Berühmt wurde Berger, der nie eine Schauspielschule besucht hat, mit Luchino Viscontis Film „Die Verdammten“. 12 Jahre waren die beiden ein Paar. Sein Tod war für Berger äußerst schmerzhaft. Mit ihm hat er eine starke Stütze verloren.

Berger fühlt sich sichtlich wohl in Bettinas Bauernhaus, umgeben von einem großen Garten. Auch genießt er die Zuwendung von Mutter und Tochter. Als Oma ihr schönstes Geschirr rausholt und zum Kaffee einlädt, blüht er regelrecht auf.

„Im Alter haben Erinnerungen denselben Stellenwert wie in der Jugend die Träume“. Und zu erzählen hat er viel. Für ihn gibt es keine wohligere Wärme als das Rampenlicht.

Es ist eine Freude mit anzusehen, wie die Filmemacherin Valesca Peters nicht nur das Kennenlernen zwischen Helmut und ihrer Mutter dokumentiert, sondern der Diva Berger viel Spielraum gibt und dem teilweise verbitternden und gebrechlichen alten Mann ein Stück Würde zurückgibt.

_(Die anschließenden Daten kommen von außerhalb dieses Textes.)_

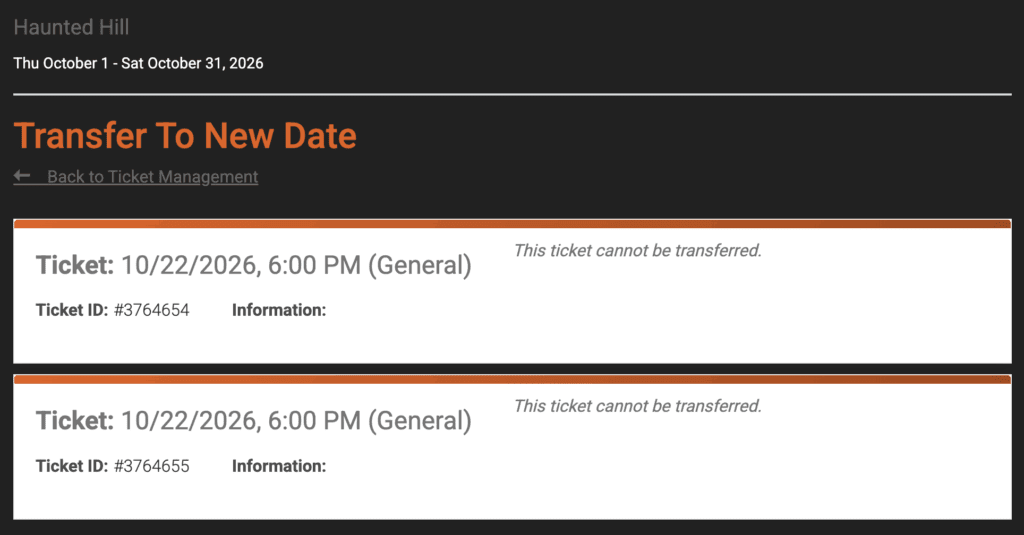The width and height of the screenshot is (1024, 535).
Task: Click the horizontal divider below the event dates
Action: coord(512,94)
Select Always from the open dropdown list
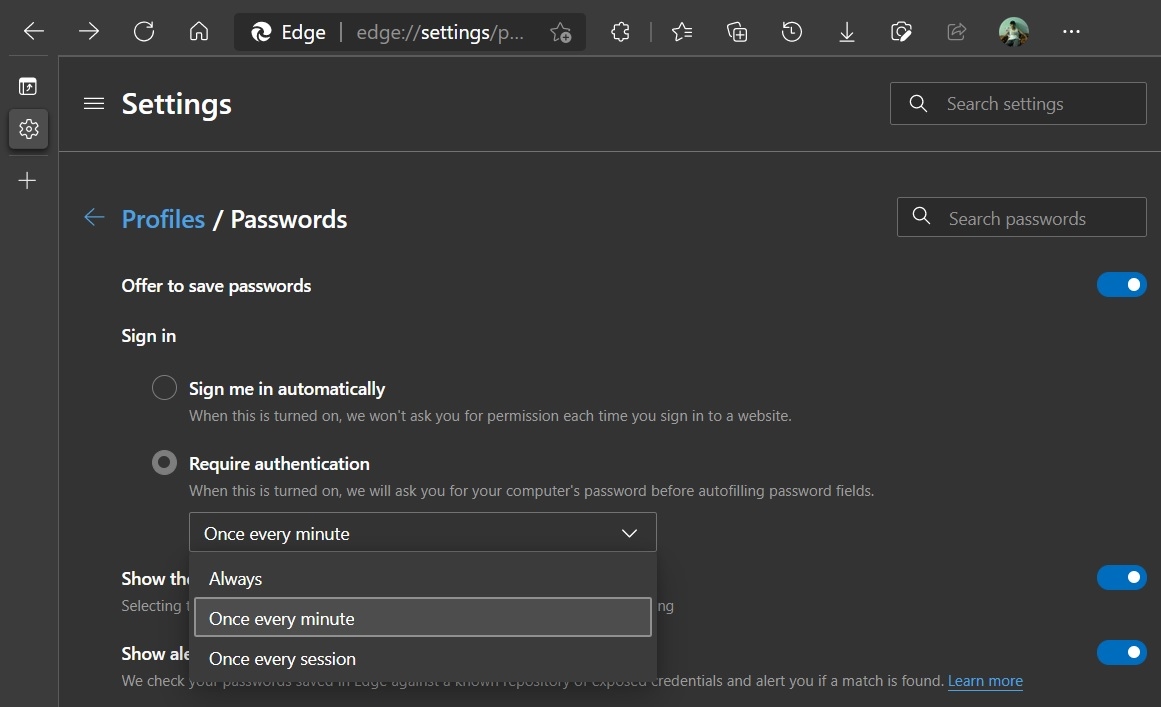The image size is (1161, 707). click(236, 578)
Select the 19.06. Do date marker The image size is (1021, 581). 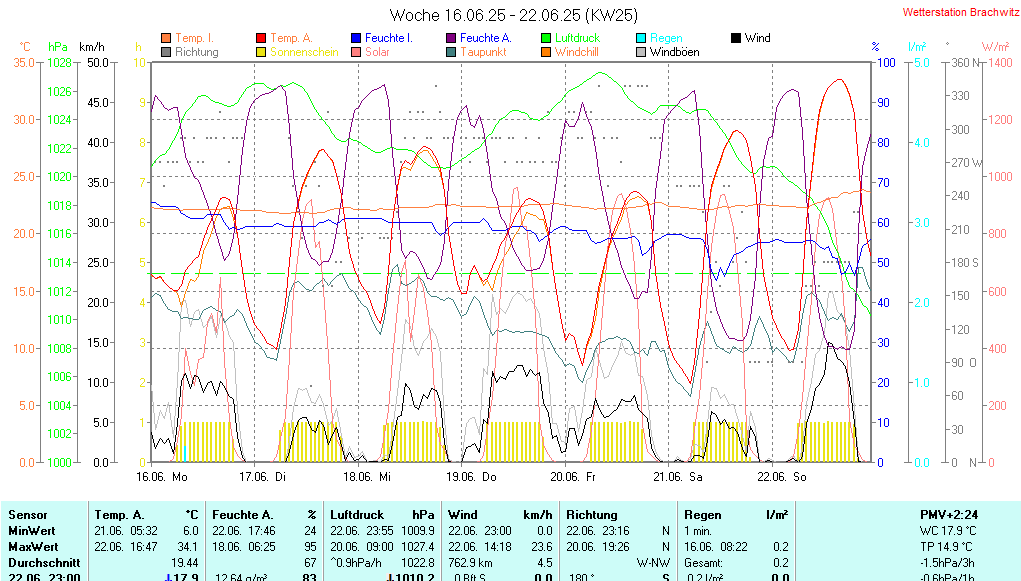[470, 477]
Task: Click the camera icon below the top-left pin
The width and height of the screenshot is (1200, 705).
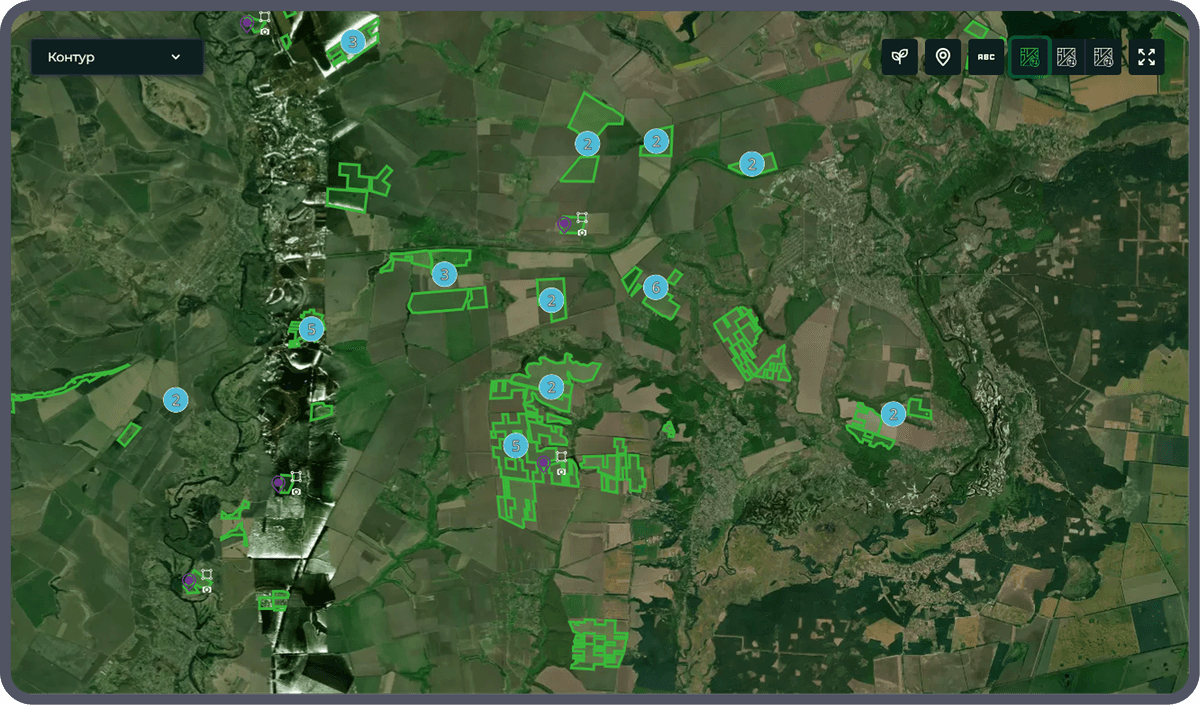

Höhepunkt ist das Angebot in der Berliner Volksbühne in dem Stück "LIBERTÈ", Regie Albert Serra, aufzutreten.

Mit Sack und Pack machen sich Mutter und Tochter mitsamt Helmut auf den Weg nach Berlin. Im Leben des Dreiundsiebzigjährigen ist es der erste Bühnenauftritt. „Ich weiß nicht, ob die Bühne Freund oder Feind ist“ bemerkt er skeptisch. Ziemlich fragil betritt er die Bretter, die die Welt bedeuten. Der Applaus tat ihm gut.

Bettine Vorndamme war längst abgereist. Es gab einen Streit. Das wochenlange Zusammenleben war nicht nur eitel Sonnenschein. Die Charaktere zu unterschiedlich. Eine kapriziöse Diva bleibt eine solche. Und als er in Berlin wieder zu trinken anfing, war es zu viel für Frau Vorndamme. Dennoch, Bettina wurde für den besten italienischen Schauspieler aus Österreich, zur ersten deutschen Freundin.